= Johann Jeremias du Grain =

German composer

Johann Jeremias du Grain, also Dugrain, Legrain or Dügren (c. 1700 – 14 January 1756) was a German composer of the Baroque period.

==Life==
Johann Jeremias du Grain was born in Gdańsk sometime around 1700, probably a descendant of French Huguenots. He studied music in Hamburg with Georg Philipp Telemann, and was named as a vocal soloist in Telemann's large cantata performance on the occasion of the 200-year anniversary celebration of the Augsburg Confession. After graduation, he moved to Elbląg where he married a citizen of that city in 1731, and also worked from 1732. It has been suggested that du Grain met George Frideric Handel, who in 1737 contributed several choruses and arias to a cantata celebrating Elbląg's 500th anniversary, although there is no evidence that Handel actually visited the city. The cantata, which also featured music by du Grain, has been lost. From 1737 to 1739, du Grain was employed as a Kantor at the Marienkirche in Elbląg.
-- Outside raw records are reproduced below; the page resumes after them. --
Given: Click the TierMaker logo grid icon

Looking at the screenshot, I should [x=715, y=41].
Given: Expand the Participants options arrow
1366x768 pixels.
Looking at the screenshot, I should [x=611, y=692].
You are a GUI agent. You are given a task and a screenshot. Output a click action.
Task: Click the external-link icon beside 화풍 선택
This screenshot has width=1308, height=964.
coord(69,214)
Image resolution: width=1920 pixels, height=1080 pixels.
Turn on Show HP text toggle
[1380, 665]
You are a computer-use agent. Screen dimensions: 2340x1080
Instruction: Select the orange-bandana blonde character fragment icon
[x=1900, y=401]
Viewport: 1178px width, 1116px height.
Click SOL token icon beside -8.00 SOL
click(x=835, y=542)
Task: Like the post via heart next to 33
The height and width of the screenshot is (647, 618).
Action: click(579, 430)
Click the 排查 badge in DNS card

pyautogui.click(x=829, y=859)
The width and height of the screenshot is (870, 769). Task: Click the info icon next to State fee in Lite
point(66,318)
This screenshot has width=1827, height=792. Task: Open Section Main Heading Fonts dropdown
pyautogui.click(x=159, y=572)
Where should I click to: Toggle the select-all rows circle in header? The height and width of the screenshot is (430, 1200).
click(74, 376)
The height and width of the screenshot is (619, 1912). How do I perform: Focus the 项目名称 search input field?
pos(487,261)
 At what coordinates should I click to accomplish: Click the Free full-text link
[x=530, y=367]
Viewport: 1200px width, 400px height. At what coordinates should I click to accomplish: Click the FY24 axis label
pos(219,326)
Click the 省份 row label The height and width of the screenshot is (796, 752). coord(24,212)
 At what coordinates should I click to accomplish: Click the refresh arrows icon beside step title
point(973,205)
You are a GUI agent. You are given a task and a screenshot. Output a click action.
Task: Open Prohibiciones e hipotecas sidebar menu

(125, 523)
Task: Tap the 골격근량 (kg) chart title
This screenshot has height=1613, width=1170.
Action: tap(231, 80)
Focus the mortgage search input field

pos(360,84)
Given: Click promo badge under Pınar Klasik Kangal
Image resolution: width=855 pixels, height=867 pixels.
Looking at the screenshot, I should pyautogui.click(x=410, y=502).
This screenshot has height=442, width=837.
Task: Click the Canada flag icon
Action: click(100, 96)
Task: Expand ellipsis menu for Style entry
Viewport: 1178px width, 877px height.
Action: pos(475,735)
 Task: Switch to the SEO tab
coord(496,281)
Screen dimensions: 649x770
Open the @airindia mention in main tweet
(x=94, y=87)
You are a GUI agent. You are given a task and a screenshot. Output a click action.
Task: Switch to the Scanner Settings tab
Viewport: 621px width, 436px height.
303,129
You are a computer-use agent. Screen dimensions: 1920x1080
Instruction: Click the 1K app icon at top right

In 1739, du Grain settled in Gdańsk and acquired the position of organist in the then Calvinist St. Elizabeth church. In 1740, he founded a series of public concerts in which he directed an ensemble of instrumentalists, choir, and vocal soloists, and he also made several appearances as a harpsichord soloist. The first such performance took place on 23 February at Grobla III street in which du Grain performed his Dramma per Musica Der Winter, which is now lost. This is the first known public concert ever to take place in Gdańsk. As well as his own compositions, du Grain also regularly performed works by Telemann and Handel.

He collapsed and died on 14 January 1756 during his own concert at Dom Angielski (English House) in Gdańsk.

Du Grain's surviving works include a small number of sacred cantatas and three concertos for harpsichord and strings. It is likely that most of his output has been lost, or is yet to be discovered.